I tu zaczynają się schody, bo każdy, kto zainstalował sobie baterie słoneczne, wie, jak droga jest to inwestycja. Dlaczego? Ponieważ w tradycyjnych ogniwach do łapania energii słonecznej służą kryształki krzemu, których produkcja jest bardzo kosztowna. Krzem wytwarza się w próżni i w temperaturze ok. 1500 stopni Celsjusza, co wymaga dostarczenia mnóstwa energii, oczywiście uzyskanej z tradycyjnych surowców.
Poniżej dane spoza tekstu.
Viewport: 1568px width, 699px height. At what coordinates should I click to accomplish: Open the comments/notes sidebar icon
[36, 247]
Nano kryształy na pomoc plastikowi
Jednak krzem to nie koniec świata. Jest jeszcze... plastik. A dokładniej - polimery przewodzące prąd, które znane są ponad ćwierć wieku, a od połowy lat 90. używa się ich do produkcji diod elektroluminescencyjnych. Od kilku lat naukowcy próbują sprawdzić, czy taki plastik można również wykorzystać do budowy ogniw słonecznych. Gdyby to się udało, byłaby to wręcz rewolucja, bo oto tanim kosztem uzyskalibyśmy dostęp do najpowszechniejszego źródła energii, które czynne będzie przez wiele miliardów lat. A skąd ta niska cena?
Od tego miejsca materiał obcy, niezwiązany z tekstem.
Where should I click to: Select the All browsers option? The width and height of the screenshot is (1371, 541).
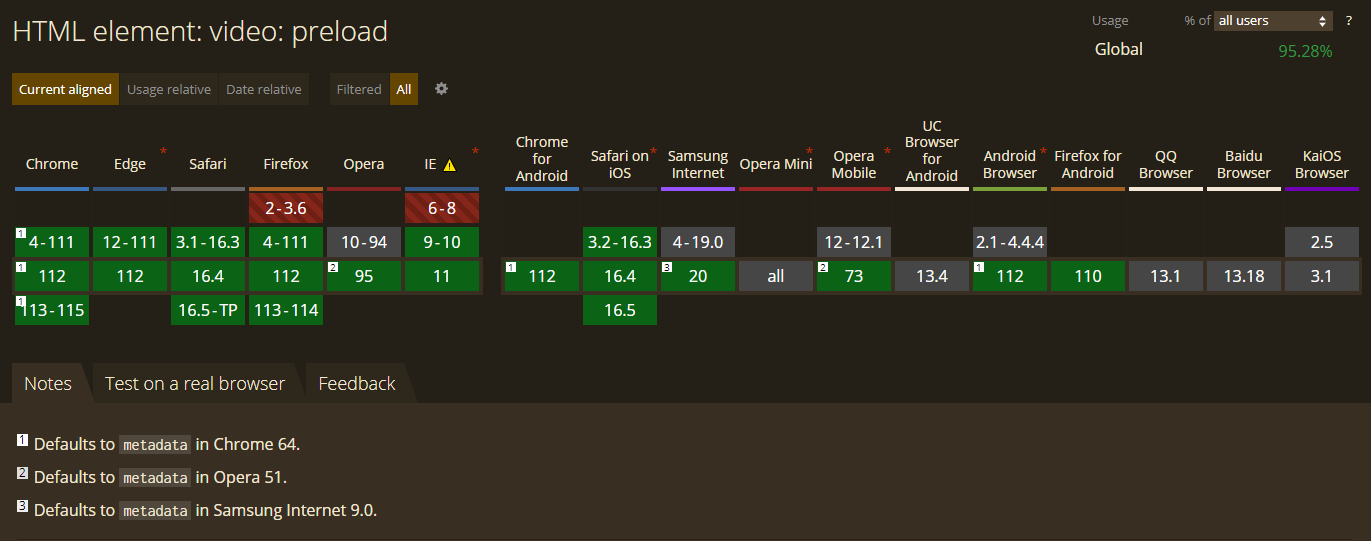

- W przeciwieństwie do krzemu polimery przewodzące można otrzymywać w temperaturze pokojowej lub niewiele niższej. Na dodatek warstewkę plastiku rozprowadza się przy użyciu technik podobnych do drukarskich, a więc niewielkim nakładem energii -tłumaczy chemik prof. Adam Proń z Politechniki Warszawskiej, który pracuje obecnie nad plastikowymi ogniwami słonecznymi w Komisariacie Energii Atomowej w Grenoble we Francji.
Podobne badania trwają w wielu innych ośrodkach na świecie, jednak szczególnie prężnie prowadzone są za oceanem, gdzie rywalizacja toczy się nawet między różnymi zespołami z tej samej uczelni. Tak jest ostatnio na Uniwersytecie Kalifornijskim - najpierw na początku października wyniki swoich badań ogłosiła grupa badaczy z kampusu w Los Angeles, którą kieruje prof. Yang Yang. Ich praca ukazała się w "Nature Materials". Wczoraj rezultaty najnowszych poszukiwań swojego zespołu przedstawił w "Science" Paul Alivisatos z Berkeley.
Obaj panowie są wybitnymi uczonymi. Pierwszy to uczeń Alana Heegera, który za odkrycie niezwykłych właściwości polimerów przewodzących otrzymał Nagrodę Nobla w dziedzinie chemii w 2000 r. (wspólnie z Alanem MacDiarmidem i Hideakim Shirakawą).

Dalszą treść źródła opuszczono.